ФРАГМЕНТ СТРАНИЦЫ
----------
За чечевичную похлебку, как Исав,

Ты продал на обедах первородство

Уже не говоря о том, что вся эта строфа есть не что иное, как lapsus linguae[39], и что г. Минаев, вероятно, хотел сказать, что поэт продал, подобно Исаву, свое первородство, взамен чечевичной похлебки на обедах (так, по крайней мере, гласит смысл пьесы, но сатирик, очевидно, спутал Исава с похлебкою), можно ли представить себе заключения более неожиданного, более несоответственного общему тону пьесы и в особенности начала ее?

Подобная невыдержанность мысли — явление весьма нередкое в стихотворениях г. Минаева. В особенности поражает она в пьесах: «Раут», «Обманутая муза», «Золотой телец», «Загадка», «Одна из многих», «На сон грядущий», «Прерванные куплеты». В некоторых из этих стихотворений непонятен даже самый предмет сатиры, как, например, в «Золотом тельце». Известно, что страсть к золоту издревле служит темою для всевозможных сатирических выходок, но странно, что до сих пор ни один сатирик не сообразил, что золото совсем не само по себе составляет предмет человеческих стремлений, а только в качестве менового знака, с помощью которого приобретаются различные материальные и духовные удобства. Спрашивается, что же в этих последних заключается постыдного, что заслуживало бы сатирических стрел вроде следующих:

Пролетарий и жирный банкир —,

Всех равно увлекает кумир,

Пред которым, с пеленок растленная,

Пресмыкается в прахе вселенная

Или:

Наконец, на вершине избранники!

И — ужасны бездушные странники:

В них, достигших заветных чудес,

Человеческий образ исчез…

Почему банкир непременно «жирный»? Почему люди, стремящиеся к золоту, то есть опять-таки к материальным и духовным удобствам, представляются «с пеленок растленными»? Почему, наконец, у человека, который достиг этих удобств, непременно должен исчезнуть «человеческий образ»? Не потому ли, что все это рутина, рутина и рутина?

Повторяем: г. Минаев сатирик местный и петербургский, и в этом смысле можем с удовольствием указать на две пьесы: «Вампир» и «Приап», как на особенно удачные.

Не можем также не указать на прекрасную пьесу «Добрый совет», которая свидетельствует, что муза г. Минаева может со временем выйти из тесной сферы исключительно петербургских интересов.

Гражданский брак. Комедия в 5 действиях Н. И. Чернявского. С предисловием автора о значении брака. Издание второе. СПб. 1868*

С легкой руки г. Львова (автора комедии «Свет не без добрых людей»)* в русской литературе образовалась совершенно новая школа, которая поставила целью своих усилий утверждать утвержденное, защищать защищенное и ограждать огражденное. Школа эта считает ныне в своем составе довольно значительное число композиторов, хотя и слабых талантами, но сильных благонамеренностью дерзновения. Общий характер деятельности этих сочинителей, их внутреннее направление заключается в том, что отрицательнее отношение к жизненным явлениям бесплодно, что это занятие фальшивое и невыгодное и что, наконец, в виду известных данных, громко вопиющих о прогрессе, несвоевременно и несправедливо указывать на какие-то пятна, без которых не может обойтись даже солнце. Сверх того, они проводят ту мысль, что в настоящее время не отрицать и обличать, а «любить» должно. И вот, они принялись «любить» и отыскивать в русской жизни так называемые положительные стороны.
----------
ИСХОДНЫЕ ДАННЫЕ

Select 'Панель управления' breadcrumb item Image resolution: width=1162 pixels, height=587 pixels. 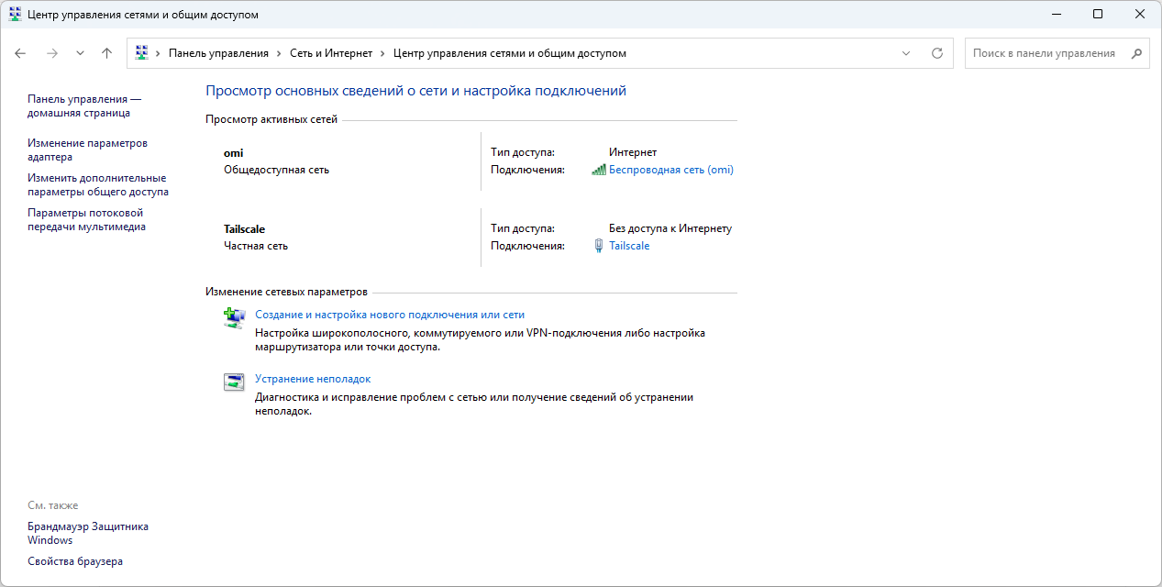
----------
ЗАДАНИЕ 1
Определите, верны ли по отрывку утверждения: (a) Минаев назван сатириком местным и петербургским; (b) комедия «Гражданский брак» выпущена первым изданием; (c) невыдержанность мысли в стихах Минаева встречается редко. На каждое ответьте «да» или «нет» и приведите решающие слова отрывка дословно.
ЗАДАНИЕ 2
Воспроизведите без изменений участок отрывка, начиная со слов «Человеческий образ исчез…» и заканчивая словами «на особенно удачные.».

РЕЗУЛЬТАТ УПРАЖНЕНИЯ 1
(a) Да: «г. Минаев сатирик местный и петербургский».
(b) Нет: «Издание второе».
(c) Нет: «явление весьма нередкое в стихотворениях г. Минаева».

РЕЗУЛЬТАТ УПРАЖНЕНИЯ 2
Человеческий образ исчез…

Почему банкир непременно «жирный»? Почему люди, стремящиеся к золоту, то есть опять-таки к материальным и духовным удобствам, представляются «с пеленок растленными»? Почему, наконец, у человека, который достиг этих удобств, непременно должен исчезнуть «человеческий образ»? Не потому ли, что все это рутина, рутина и рутина?

Повторяем: г. Минаев сатирик местный и петербургский, и в этом смысле можем с удовольствием указать на две пьесы: «Вампир» и «Приап», как на особенно удачные.